《愚見数則》3 知らないと大損する夏目漱石の処世訓
愚見数則の第3回です。
原文
勉強せねば
余は教育者に適せず、教育家の資格を有せざればなり、
勉強しなければろくなものにはならないと覚悟しなければならない。私自身が勉強をせず,しかも,諸君に対面するごとに勉強せよ勉強せよと言う。諸君が私のような愚かものになることを恐れているからだ。戒めるべき手本は近くにあるものだ。勉強しなさい。それに勉めなさい。

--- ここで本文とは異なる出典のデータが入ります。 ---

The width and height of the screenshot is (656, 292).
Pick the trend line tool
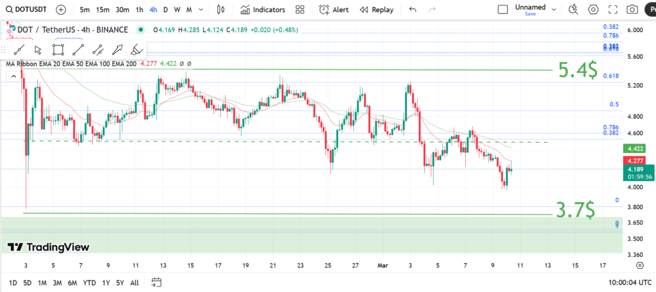coord(78,49)
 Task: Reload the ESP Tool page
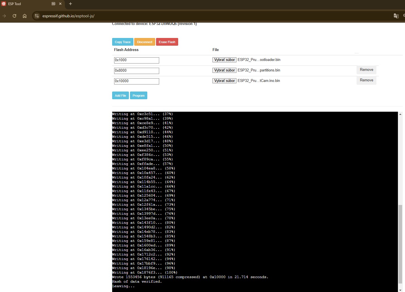tap(14, 16)
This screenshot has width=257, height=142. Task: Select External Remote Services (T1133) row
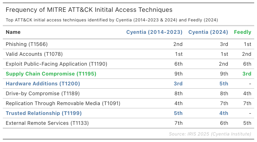tap(47, 123)
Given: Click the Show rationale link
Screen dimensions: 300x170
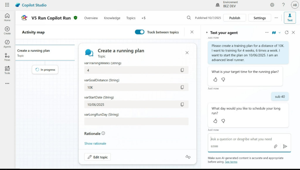Looking at the screenshot, I should click(x=95, y=143).

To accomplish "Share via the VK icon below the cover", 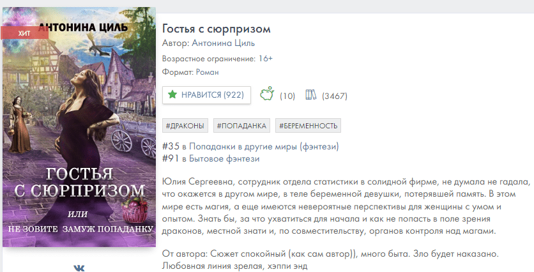I will (x=79, y=268).
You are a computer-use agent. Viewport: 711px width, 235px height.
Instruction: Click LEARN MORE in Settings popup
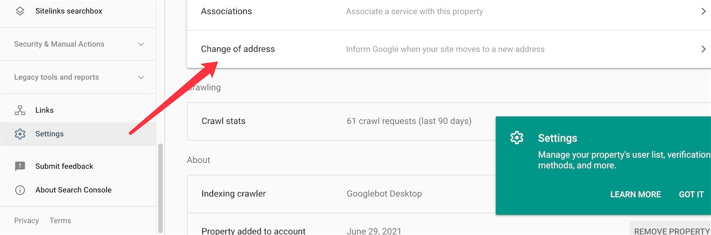point(635,194)
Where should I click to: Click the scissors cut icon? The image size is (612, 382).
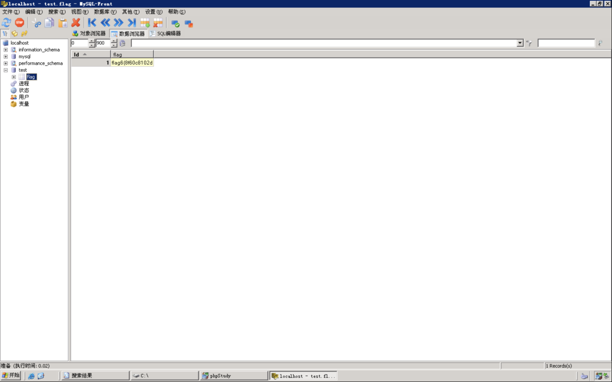point(37,23)
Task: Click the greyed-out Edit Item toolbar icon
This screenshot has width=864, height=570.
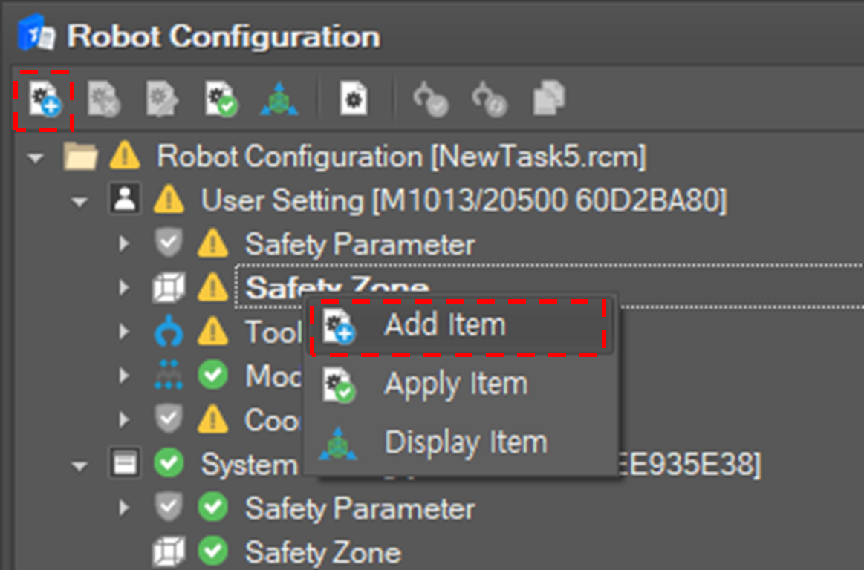Action: [161, 99]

私は教育者には適さない。教育家の資格を有していないからである。その不適当である男が,生活のための金銭を得ることを求めて,一番得やすいものは,教師の地位である。これはいまの日本に,真の教育家がいないことを示すと同時に,いまの学生には,にせものの教育家でもお茶を濁して教授することができるという悲しむべき事実を示すものである。世間の熱心であろう教育家のなかにも,私と同感の者がたくさんいるはずだ。真正なる教育家を作り出して,これらのにせものを追い出すのは,国家の責任である。立派な生徒となって,このような先生には到底教師はできないと悟らせるのは,諸君の責任である。私が教育の場から追い出されるときは,日本の教育が隆盛になった時だと思え。
「殷鑑遠からず」は「”殷”の紂王が滅びる前には,決して大昔のことではなく,殷のつい前代の”夏”の桀王が悪政で滅びたことを戒めの教訓にすべきだった」というようなこと,また,「勉旃」は「旃(これ)を勉(つと)めよ」という意味のようです。
その次の流れでは,自嘲気味に自分はデモシカ的に教員になったと吐露します。
そのあとに続く「世の熱心らしき教育家中にも」というフレーズは,自分の周囲にいる教育家として振る舞うエセ教員たちを皮肉っているように僕には思えました。